He who learns must suffer. And even in our sleep, pain that cannot forget falls drop by drop upon the heart, and in our own despair, against our will, comes wisdom to us by the awful grace of God.  

~Aeschylus~

 

Note:  Part of this essay is an excerpt from my 2013 book Collapsing Consciously: Transformative Truths For Turbulent Times

I will never forget the night of April 4, 1968 on which Martin Luther King, Jr. was murdered in Memphis. The African American community in the United States was simmering and frequently erupting with rage at the height of the Civil Rights Movement. At that very moment, Senator Robert Kennedy was in Indianapolis, Indiana campaigning to become the next President of the country. Kennedy was passionate about ending racism and bringing justice to all minorities. He instinctively realized that when the news of King’s death reverberated throughout the country, an enormous retaliation from the black community would be likely. Kennedy was made aware of the assassination of King before the media had disclosed it, and with great skill and compassion, he announced it to the African American audience to which he had been speaking—extemporaneously and without a speech writer. He concluded his remarks with the above quote from Aeschylus.

 

Five years earlier, Robert Kennedy’s brother, President John Kennedy, had been assassinated, and subsequently, Robert was driven to deep introspection and contemplation which ultimately compelled him to run for President and to attempt to set the country on a steadfast course of justice and non-violence. In the spirit of the fallen Civil Rights leader, on that warm spring night in Indianapolis, Kennedy pled for calm, restraint, and non-violence punctuated with empathy for the loss everyone was feeling, especially the African American community.

 

Over the years I have found myself pondering these two sentences by the immortal author of timeless Greek tragedies. I invite you to do likewise, without attempting to analyze the words or the author, but to allow the exquisite poetry of them to wash over you like water and notice what happens.

 

Whatever one thinks of the Kennedy Dynasty, Bobby Kennedy experienced a profound transformation as a result of his brother Jack’s death and Bobby’s ability to allow the pain to fall drop by drop upon his heart. The grief he refused to push away led him into hours of deep reflection as well as social justice activism in which he truly listened to and began to organize on behalf of the poor until he was murdered on June 5, 1968 under circumstances as sketchy as those that killed is brother. In 1968, America went insane. The Vietnam War, the assassination of Martin Luther King, Jr., outbreaks of racial unrest and violence, the unspeakable brutality at the Chicago Democratic Convention, and the election of Richard Nixon. We ranted and raved and swore that everything we were experiencing was unprecedented—it had never happened before, and things would never be this bad again. We had no idea what “bad” was or what “unprecedented” would look like 50 years later. I remember the despair I felt 50 years ago on the night of June 5. On that night, I decided to leave the Midwest and move to California to follow Bobby in his activism. My time there was short, and I would soon be back in Michigan, finishing my college education and getting progressively more radicalized in the process.

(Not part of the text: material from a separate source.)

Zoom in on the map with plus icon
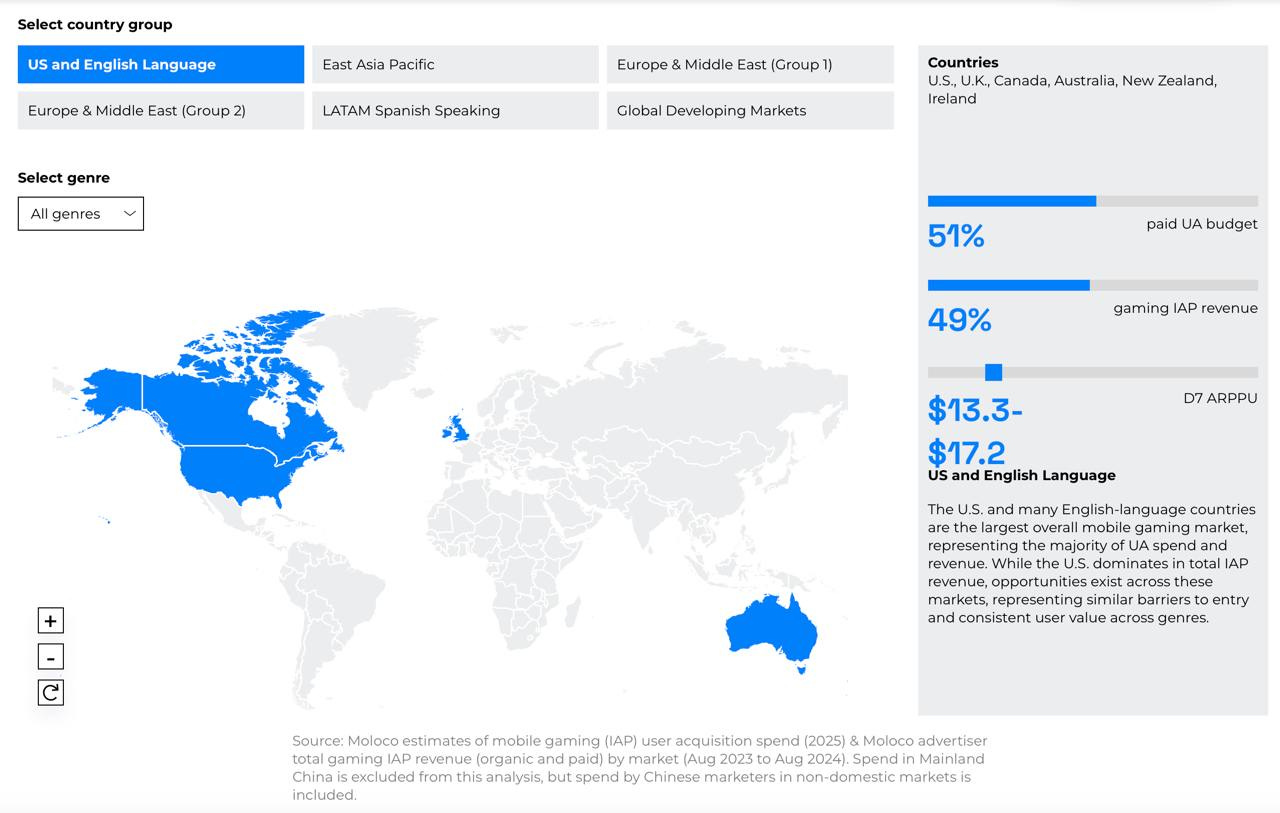Screen dimensions: 1280x813 (50, 621)
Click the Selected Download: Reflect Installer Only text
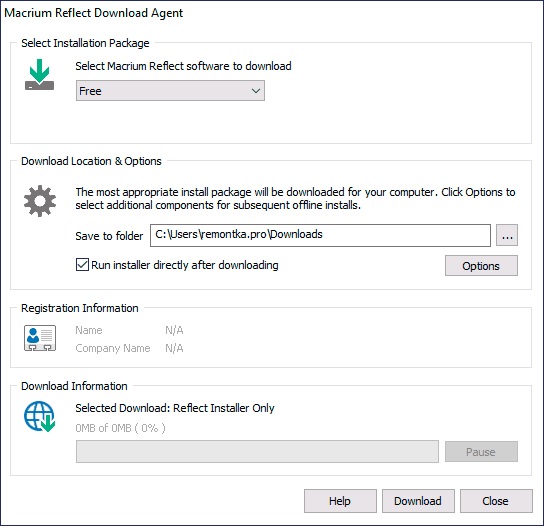The height and width of the screenshot is (526, 544). click(x=175, y=408)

This past weekend, the Class of 2018 graduated from Marjory Stoneman Douglas High School in Parkland, Florida. What would normally be a time of ecstasy and endless graduation partying was subdued by the pall of the absence of the students who could not be there because they are dead. For this year’s graduates, 2018 was really, really bad and really, really unprecedented. Yet through their tears and their trauma, many from the Class of 2018 are launching a summer tour funded by hundreds of parents and families across America who support the Never Again activists of Parkland. They have survived horrific violence, and who knows if they will encounter it again as adults in a society that grows more brutal by the day. Wisdom has already come to them and through them by way of the trauma of violence. No one would have championed their cause more than Bobby Kennedy.

Fifty years later, I’m still grieving his death, and at the same time, I’m exhilarated by the Parkland Class of 2018 and this new generation of activists. Through my grieving that has lasted 50 years and the resplendent light of these Never Again millennials, I pray for wisdom–for myself and for a culture that has irredeemably lost its way as pain falls drop by drop upon our hearts.